Hubert Védrine dans une tribune récemment publiée dans Le Figaro, pointait récemment la responsabilité des juges nationaux et européens dans l’impuissance nationale à maîtriser l’immigration[7]. Ceci n’est pas nouveau. Dans les années 1990, George Vedel, sur la base de son expérience au Conseil constitutionnel, affirmait que « La Cour européenne des droits de l’homme tape avec désinvolture sur les doigts des législateurs nationaux »[8]. Mais, cet état de fait, ce remplacement du Droit par la Morale ou l’Ethique, est une des caractéristiques des sociétés dites « libérales », et surtout quand elles sont privées de leur souveraineté.
Une faute
Les membres du Conseil constitutionnel se sont trompés de place. Soit ils se prononcent en morale, mais alors on peut se demander de quel magistère ils se réclament, car tel n’est pas la fonction pour laquelle ils ont été nommés. Ils n’ont, à cet égard, quand on regarde la composition du Conseil, aucune dignité particulière. Soit ils agissent comme des juges mais en ce cas, ayant à juger d’un cas particulier, et ayant acquis l’intime conviction que l’accusé a commis les actes qui lui sont reprochés non pour en tirer bénéfice mais mu par un sentiment de fraternité, décident de lui accorder les circonstances atténuantes, voire de le dispenser de sa peine. Dans un état de droit (mais qui n’est pas l’Etat de Droit) telle aurait pu être la condition d’application de la fraternité. En agissant comme ils l’ont fait, les membres du Conseil constitutionnel se sont durablement déconsidérés mais, surtout, ils ont porté un coup très grave au principe de contrôle de constitutionnalité qui sort affaibli de leurs coupables errements[9].
Notes
[1] Que l’on peut retrouver sur le site du professeur Claude Rochet, https://claude-rochet.fr/fraternite-avec-les-migrants-illegaux-le-coup-detat-du-conseil-constitutionnel/
[2] Voir Carré de Malberg qui écrit que L’apport majeur de la Révolution française, est d’avoir consacré le principe de la souveraineté nationale. CARRÉ DE MALBERG R., Contribution à la théorie générale de l’État, 2tomes, Paris, 1920 et 1922, Librairie du Recueil Sirey (réimprimé par les éditions du CNRS en 1962) ; voir aussi Maulin E., « Carré de Malberg et le droit constitutionnel de la Révolution française », in Annales historiques de la Révolution française, n° 328 | avril-juin 2002, p. 5-25.

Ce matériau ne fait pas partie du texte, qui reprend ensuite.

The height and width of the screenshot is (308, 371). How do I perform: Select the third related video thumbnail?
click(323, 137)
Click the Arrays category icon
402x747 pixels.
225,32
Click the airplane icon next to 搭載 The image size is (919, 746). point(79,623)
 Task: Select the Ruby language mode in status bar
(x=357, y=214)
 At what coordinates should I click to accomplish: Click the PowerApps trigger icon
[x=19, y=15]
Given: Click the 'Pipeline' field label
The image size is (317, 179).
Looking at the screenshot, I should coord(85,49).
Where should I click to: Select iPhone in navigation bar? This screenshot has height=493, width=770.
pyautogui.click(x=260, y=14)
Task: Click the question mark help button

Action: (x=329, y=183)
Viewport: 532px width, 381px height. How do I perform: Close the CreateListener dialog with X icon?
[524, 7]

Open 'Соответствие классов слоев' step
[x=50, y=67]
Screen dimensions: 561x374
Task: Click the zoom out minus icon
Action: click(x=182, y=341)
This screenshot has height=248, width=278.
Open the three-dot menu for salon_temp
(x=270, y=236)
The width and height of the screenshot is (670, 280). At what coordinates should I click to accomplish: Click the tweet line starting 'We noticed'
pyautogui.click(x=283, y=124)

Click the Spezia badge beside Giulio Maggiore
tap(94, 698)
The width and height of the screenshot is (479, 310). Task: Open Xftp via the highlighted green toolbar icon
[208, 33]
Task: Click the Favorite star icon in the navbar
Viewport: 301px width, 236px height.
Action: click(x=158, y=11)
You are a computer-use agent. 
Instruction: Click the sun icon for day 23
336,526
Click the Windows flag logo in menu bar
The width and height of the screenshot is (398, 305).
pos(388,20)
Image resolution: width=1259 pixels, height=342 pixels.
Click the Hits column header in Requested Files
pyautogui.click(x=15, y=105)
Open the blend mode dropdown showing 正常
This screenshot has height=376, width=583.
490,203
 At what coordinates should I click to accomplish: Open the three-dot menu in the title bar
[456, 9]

[3] Sapir J., Souveraineté, Démocratie, Laïcité, Paris, Michalon, 2016.
[4] Favoreu L., « La légitimité du juge constitutionnel » in Revue internationale de droit comparé, 1994, Vol : 46-2 pp. 557-581
[5] Bellamy R., « Dirty Hands and Clean Gloves: Liberal Ideals and Real Politics », European Journal of Political Thought, Vol. 9, No. 4, pp. 412–430, 2010
[6] Schmitt C., Légalité, Légitimité, traduit de l’allemand par W. Gueydan de Roussel, Librairie générale de Droit et Jurisprudence, Paris, 1936; édition allemande, 1932
[7] http://www.lefigaro.fr/vox/monde/2018/04/25/31002-20180425ARTFIG00326-hubert-vedrine-les-europeens-ont-peur-de-la-puissance.php
[8] Vedel G., « Neuf ans au Conseil constitutionnel », Le débat n° 55 (mars-août 1989), entretien
[9] Et souvenons-nous des propos du Doyen George Vedel sur le contrôle de constitutionnalité : « Je ne peux pas dire en mon âme et conscience qu’il n’y a pas de démocratie sans contrôle de constitutionnalité, puisque les Anglais s’en passent fort bien et qu’on ne peut pas récuser leur démocratie. Mais je pense que le contrôle de constitutionnalité est un élément important du confort démocratique et c’est bien ainsi que les Français l’ont compris et adopté » in Vedel G., « Neuf ans au Conseil constitutionnel », Le débat n° 55 (mars-août 1989), entretien.